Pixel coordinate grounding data

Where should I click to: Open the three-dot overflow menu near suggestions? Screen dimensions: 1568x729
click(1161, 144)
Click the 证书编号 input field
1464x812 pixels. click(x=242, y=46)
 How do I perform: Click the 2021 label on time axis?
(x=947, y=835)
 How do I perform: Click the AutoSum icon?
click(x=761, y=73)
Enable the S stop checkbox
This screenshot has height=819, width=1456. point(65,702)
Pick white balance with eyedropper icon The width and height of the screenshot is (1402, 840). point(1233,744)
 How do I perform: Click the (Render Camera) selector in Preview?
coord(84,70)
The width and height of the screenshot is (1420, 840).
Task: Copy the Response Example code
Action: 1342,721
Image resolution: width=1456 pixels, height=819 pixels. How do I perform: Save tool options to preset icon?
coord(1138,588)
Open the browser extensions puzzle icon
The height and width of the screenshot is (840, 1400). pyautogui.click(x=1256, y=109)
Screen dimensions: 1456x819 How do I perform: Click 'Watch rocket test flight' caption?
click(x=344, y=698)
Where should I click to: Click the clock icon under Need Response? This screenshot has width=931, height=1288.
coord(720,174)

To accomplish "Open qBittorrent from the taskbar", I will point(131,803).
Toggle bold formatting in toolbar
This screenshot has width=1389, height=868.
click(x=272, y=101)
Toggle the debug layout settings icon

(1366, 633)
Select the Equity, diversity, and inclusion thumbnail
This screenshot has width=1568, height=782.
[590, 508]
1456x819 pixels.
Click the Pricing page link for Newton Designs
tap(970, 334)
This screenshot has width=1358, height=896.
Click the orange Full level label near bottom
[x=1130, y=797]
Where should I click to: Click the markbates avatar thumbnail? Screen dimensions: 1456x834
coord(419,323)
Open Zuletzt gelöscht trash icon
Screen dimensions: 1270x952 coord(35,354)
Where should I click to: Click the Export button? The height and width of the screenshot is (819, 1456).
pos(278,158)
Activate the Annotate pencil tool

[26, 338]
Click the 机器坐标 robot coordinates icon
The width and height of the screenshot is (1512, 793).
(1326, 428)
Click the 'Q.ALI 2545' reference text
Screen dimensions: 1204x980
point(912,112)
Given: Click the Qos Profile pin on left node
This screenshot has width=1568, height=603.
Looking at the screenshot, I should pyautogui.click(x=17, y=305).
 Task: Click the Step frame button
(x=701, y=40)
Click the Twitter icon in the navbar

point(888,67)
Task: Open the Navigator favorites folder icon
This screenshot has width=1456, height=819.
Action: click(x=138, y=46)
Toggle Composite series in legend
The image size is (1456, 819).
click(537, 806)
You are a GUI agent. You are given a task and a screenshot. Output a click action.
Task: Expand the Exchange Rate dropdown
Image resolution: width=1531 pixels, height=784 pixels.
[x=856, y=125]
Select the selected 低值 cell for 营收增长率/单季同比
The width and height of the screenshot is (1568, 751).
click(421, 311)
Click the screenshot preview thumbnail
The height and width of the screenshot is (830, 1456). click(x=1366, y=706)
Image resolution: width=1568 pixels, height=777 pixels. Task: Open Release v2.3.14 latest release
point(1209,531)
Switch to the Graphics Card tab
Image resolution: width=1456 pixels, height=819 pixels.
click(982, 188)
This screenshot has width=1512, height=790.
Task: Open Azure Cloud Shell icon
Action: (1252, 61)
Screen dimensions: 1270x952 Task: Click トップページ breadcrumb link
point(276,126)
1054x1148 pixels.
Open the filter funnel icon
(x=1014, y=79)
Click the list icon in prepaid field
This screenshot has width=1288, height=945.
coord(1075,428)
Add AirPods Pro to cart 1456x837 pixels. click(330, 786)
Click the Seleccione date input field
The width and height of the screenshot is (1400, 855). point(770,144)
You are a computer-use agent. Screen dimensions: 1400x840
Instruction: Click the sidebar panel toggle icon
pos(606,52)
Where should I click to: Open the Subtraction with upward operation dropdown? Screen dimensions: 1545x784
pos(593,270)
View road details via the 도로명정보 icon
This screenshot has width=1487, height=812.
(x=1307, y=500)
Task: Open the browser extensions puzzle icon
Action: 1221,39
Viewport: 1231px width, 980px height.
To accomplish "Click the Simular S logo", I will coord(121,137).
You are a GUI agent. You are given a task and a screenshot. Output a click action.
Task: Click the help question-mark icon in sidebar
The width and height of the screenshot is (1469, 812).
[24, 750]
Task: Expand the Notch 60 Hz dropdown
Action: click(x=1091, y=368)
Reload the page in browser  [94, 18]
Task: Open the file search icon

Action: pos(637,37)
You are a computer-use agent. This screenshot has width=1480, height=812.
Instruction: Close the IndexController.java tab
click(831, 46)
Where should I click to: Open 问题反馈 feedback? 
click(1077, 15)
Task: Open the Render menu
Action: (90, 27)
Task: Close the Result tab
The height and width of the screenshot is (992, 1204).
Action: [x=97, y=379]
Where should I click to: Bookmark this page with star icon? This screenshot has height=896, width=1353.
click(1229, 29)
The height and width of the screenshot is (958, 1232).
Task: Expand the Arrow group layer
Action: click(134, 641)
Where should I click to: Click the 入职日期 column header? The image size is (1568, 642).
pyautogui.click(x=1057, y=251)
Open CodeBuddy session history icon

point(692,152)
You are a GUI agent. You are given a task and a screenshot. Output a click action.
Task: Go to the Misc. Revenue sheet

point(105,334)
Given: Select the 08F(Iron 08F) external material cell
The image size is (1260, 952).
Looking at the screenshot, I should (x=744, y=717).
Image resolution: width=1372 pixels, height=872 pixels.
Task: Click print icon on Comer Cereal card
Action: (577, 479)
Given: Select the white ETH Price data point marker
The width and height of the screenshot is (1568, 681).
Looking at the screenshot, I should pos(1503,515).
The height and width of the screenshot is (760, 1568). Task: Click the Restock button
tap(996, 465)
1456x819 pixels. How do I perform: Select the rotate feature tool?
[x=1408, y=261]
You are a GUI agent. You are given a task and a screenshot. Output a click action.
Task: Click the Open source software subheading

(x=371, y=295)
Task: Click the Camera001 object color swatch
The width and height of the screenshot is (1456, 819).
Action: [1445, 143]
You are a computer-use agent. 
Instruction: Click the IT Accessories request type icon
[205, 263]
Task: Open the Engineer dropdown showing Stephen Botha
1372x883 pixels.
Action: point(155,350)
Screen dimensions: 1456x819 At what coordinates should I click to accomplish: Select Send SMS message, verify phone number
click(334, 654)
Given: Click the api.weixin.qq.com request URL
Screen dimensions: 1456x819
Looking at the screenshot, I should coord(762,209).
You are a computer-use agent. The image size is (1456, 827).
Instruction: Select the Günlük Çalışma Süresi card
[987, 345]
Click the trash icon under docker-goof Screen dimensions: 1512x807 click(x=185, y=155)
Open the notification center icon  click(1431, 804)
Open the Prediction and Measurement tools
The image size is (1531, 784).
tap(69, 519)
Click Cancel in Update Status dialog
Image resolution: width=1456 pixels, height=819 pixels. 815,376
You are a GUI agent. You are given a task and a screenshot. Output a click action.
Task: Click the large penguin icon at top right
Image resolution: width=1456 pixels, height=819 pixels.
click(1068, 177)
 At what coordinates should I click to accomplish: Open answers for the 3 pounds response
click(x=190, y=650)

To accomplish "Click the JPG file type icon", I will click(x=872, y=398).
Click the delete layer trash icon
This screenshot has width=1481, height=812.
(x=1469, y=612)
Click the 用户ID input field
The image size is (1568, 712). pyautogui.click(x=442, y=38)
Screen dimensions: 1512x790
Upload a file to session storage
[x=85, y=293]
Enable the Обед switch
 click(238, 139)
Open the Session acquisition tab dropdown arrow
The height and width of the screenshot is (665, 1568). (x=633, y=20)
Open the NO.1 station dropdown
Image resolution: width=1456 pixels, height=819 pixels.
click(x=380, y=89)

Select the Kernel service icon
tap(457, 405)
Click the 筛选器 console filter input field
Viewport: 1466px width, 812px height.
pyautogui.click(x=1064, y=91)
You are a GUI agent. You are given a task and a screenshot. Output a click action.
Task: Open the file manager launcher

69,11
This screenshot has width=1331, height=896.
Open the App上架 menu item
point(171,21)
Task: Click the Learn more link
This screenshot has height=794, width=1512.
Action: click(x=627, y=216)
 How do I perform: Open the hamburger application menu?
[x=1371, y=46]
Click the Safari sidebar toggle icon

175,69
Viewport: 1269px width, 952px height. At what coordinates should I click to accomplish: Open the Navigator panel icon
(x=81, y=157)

- [Your objective]:
Whenever a line in the records contains the word "white", copy that line.

- [Task answer]:
Pick white balance with eyedropper icon The width and height of the screenshot is (1402, 840). point(1233,744)
Given: Select the white ETH Price data point marker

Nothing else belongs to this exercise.